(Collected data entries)
┌────────

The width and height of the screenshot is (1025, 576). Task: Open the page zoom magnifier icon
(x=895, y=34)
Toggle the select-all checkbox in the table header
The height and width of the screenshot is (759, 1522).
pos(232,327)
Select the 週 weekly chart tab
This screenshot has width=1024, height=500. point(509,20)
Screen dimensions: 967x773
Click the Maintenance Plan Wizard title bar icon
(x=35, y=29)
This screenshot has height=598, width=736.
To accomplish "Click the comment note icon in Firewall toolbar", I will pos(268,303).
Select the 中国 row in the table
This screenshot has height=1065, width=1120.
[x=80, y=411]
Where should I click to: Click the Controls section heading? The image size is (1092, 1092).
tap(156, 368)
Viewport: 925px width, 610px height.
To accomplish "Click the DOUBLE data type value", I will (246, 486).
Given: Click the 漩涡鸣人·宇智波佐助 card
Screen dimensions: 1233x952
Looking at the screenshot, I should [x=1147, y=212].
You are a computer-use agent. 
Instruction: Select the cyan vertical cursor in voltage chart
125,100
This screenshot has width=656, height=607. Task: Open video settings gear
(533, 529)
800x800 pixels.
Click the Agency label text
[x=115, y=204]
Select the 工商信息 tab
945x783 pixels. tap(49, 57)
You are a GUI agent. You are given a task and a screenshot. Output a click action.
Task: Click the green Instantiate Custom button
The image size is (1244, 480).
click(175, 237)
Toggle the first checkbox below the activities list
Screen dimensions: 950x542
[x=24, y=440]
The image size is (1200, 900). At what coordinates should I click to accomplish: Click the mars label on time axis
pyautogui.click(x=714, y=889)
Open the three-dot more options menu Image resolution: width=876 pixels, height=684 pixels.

└────────

### [Exercise goal]
Nothing in the records may be dropped; reproduce them exactly.

### [Exercise response]
The width and height of the screenshot is (1025, 576). Task: Open the page zoom magnifier icon
(x=895, y=34)
Toggle the select-all checkbox in the table header
The height and width of the screenshot is (759, 1522).
pos(232,327)
Select the 週 weekly chart tab
This screenshot has width=1024, height=500. point(509,20)
Screen dimensions: 967x773
Click the Maintenance Plan Wizard title bar icon
(x=35, y=29)
This screenshot has height=598, width=736.
To accomplish "Click the comment note icon in Firewall toolbar", I will pos(268,303).
Select the 中国 row in the table
This screenshot has height=1065, width=1120.
[x=80, y=411]
Where should I click to: Click the Controls section heading? The image size is (1092, 1092).
tap(156, 368)
Viewport: 925px width, 610px height.
To accomplish "Click the DOUBLE data type value", I will (246, 486).
Given: Click the 漩涡鸣人·宇智波佐助 card
Screen dimensions: 1233x952
Looking at the screenshot, I should [x=1147, y=212].
You are a computer-use agent. 
Instruction: Select the cyan vertical cursor in voltage chart
125,100
This screenshot has width=656, height=607. Task: Open video settings gear
(533, 529)
800x800 pixels.
Click the Agency label text
[x=115, y=204]
Select the 工商信息 tab
945x783 pixels. tap(49, 57)
You are a GUI agent. You are given a task and a screenshot. Output a click action.
Task: Click the green Instantiate Custom button
The image size is (1244, 480).
click(175, 237)
Toggle the first checkbox below the activities list
Screen dimensions: 950x542
[x=24, y=440]
The image size is (1200, 900). At what coordinates should I click to accomplish: Click the mars label on time axis
pyautogui.click(x=714, y=889)
Open the three-dot more options menu Image resolution: width=876 pixels, height=684 pixels.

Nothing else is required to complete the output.